* **What to do**:
Please give back, word for word, only the lines starting at the one containing "How do I perform: Open" and ending at the one containing "Given: Click the team celebration photo" within the material below.
───── Source material ─────
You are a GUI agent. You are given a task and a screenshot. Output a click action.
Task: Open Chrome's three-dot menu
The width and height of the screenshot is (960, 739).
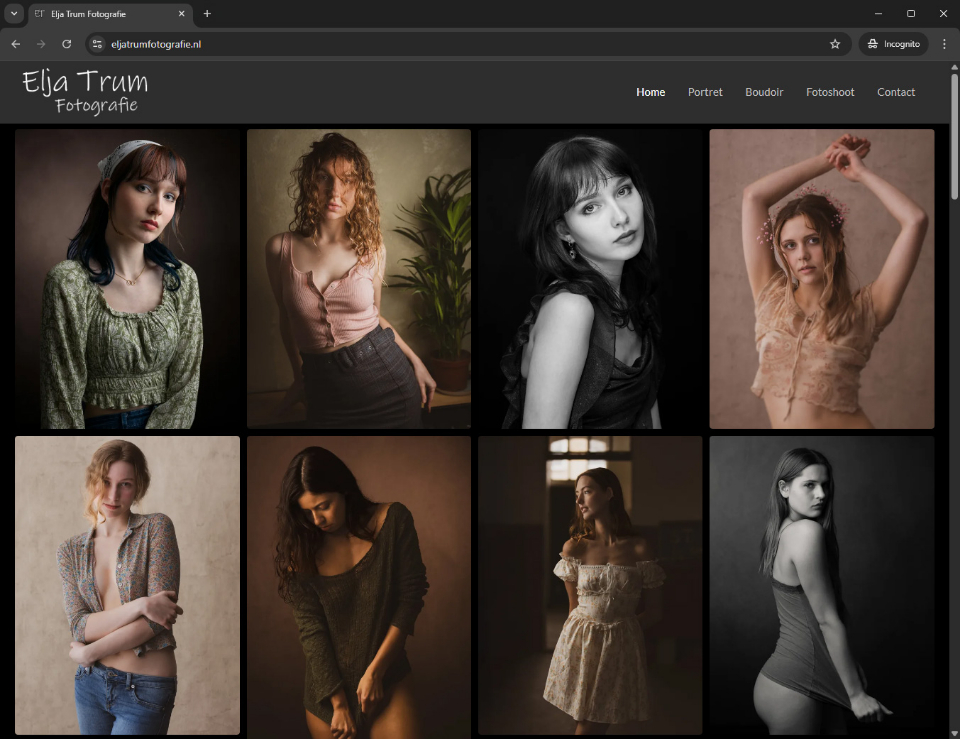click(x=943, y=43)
─────
───── Source material ─────
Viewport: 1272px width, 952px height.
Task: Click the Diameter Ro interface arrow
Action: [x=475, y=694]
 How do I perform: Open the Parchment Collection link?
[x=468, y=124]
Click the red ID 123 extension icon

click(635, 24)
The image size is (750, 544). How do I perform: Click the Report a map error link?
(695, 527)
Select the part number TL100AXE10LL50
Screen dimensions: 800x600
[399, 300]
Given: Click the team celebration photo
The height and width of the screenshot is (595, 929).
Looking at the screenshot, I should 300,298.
─────
───── Source material ─────
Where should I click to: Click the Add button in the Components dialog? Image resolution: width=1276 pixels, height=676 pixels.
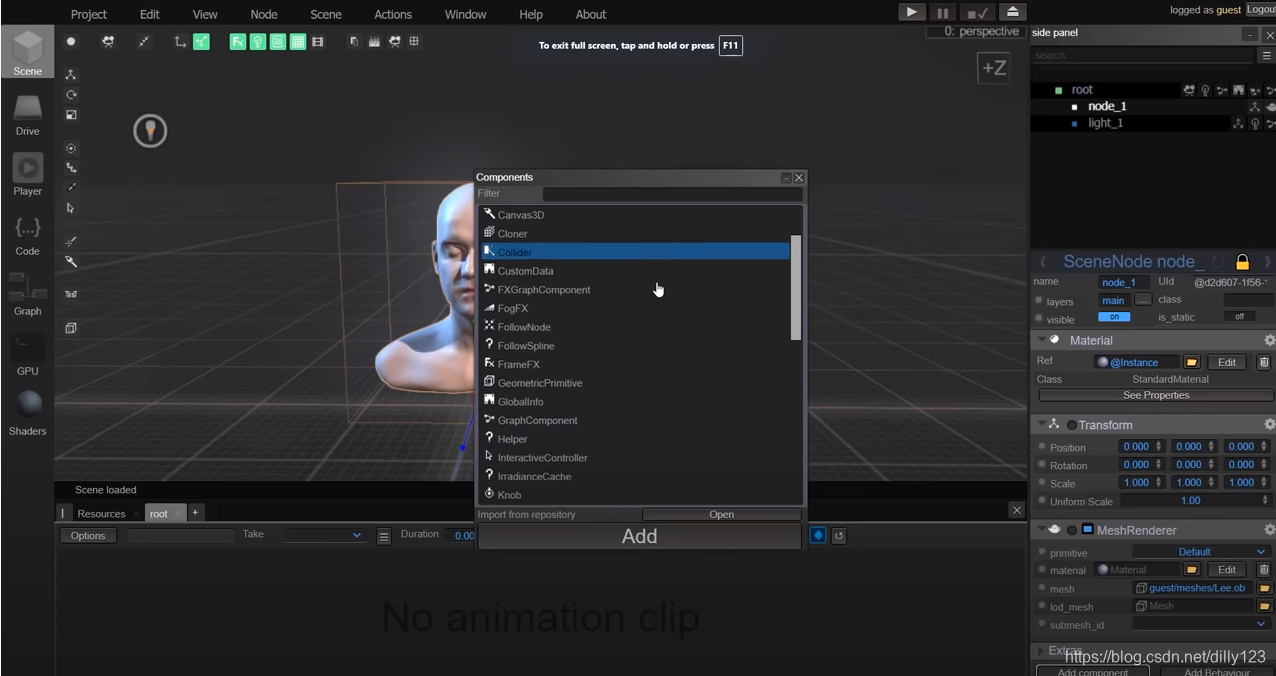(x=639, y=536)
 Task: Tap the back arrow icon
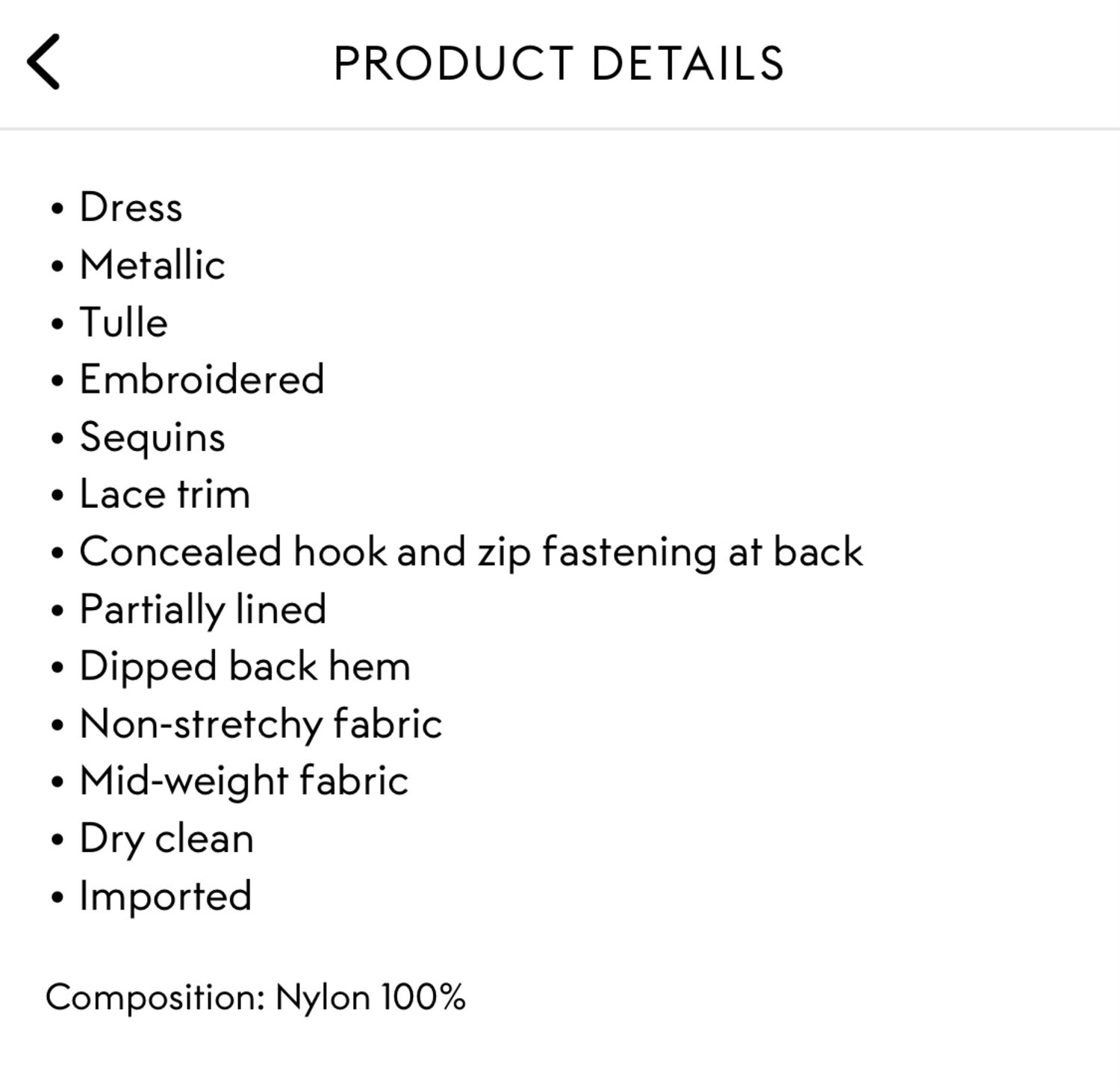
─────
* **Task output**:
 How do I perform: Open the Parchment Collection link?
[x=468, y=124]
Click the red ID 123 extension icon

click(635, 24)
The image size is (750, 544). How do I perform: Click the Report a map error link?
(695, 527)
Select the part number TL100AXE10LL50
Screen dimensions: 800x600
[399, 300]
Given: Click the team celebration photo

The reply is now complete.